■ Task item ■
Each line below that includes the word "video" is to be reported.
══════════════════════════════
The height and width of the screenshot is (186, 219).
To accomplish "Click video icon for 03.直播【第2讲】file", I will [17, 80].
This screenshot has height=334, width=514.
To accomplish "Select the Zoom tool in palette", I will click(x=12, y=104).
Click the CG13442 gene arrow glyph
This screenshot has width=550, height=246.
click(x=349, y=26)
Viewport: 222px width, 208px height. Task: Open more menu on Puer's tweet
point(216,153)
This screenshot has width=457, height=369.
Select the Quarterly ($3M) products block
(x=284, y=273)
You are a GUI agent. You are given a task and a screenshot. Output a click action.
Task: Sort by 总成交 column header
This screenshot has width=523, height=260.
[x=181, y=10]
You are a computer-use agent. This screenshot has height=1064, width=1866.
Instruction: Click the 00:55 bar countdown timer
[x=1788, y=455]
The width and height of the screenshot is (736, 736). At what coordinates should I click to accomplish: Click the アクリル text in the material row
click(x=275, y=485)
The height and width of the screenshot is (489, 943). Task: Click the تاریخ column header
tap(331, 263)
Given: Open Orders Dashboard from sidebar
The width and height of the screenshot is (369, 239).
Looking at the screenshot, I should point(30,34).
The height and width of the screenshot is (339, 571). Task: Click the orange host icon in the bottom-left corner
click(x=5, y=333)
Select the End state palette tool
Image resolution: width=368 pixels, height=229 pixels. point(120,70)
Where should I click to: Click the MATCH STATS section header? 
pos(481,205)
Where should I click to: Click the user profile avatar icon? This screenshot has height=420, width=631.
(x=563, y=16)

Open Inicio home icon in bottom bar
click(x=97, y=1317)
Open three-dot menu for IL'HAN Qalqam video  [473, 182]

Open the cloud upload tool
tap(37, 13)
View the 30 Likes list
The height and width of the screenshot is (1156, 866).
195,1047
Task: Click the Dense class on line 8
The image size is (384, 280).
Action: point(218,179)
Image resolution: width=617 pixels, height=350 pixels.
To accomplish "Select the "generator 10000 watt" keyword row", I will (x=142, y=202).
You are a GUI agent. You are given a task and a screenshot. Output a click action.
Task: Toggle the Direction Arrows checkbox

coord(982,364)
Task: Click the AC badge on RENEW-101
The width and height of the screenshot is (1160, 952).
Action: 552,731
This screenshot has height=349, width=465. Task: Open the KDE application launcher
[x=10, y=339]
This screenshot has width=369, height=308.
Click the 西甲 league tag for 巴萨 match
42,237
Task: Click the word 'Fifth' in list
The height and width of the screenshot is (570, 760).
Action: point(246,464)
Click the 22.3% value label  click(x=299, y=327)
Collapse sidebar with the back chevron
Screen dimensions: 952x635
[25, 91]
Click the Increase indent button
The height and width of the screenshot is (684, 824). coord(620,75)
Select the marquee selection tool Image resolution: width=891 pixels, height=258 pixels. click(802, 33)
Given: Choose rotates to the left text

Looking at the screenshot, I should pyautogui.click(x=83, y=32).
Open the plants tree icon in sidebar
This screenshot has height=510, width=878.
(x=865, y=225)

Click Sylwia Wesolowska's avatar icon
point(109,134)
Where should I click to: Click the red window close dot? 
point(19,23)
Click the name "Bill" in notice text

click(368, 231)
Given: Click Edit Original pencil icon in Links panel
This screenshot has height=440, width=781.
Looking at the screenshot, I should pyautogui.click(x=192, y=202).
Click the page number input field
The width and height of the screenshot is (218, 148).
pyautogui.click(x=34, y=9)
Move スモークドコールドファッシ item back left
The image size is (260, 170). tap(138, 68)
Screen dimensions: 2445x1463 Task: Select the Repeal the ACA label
══════════════════════════════
■ Solution for this exercise ■
To accomplish "Click video icon for 03.直播【第2讲】file", I will [17, 80].
Open three-dot menu for IL'HAN Qalqam video  [473, 182]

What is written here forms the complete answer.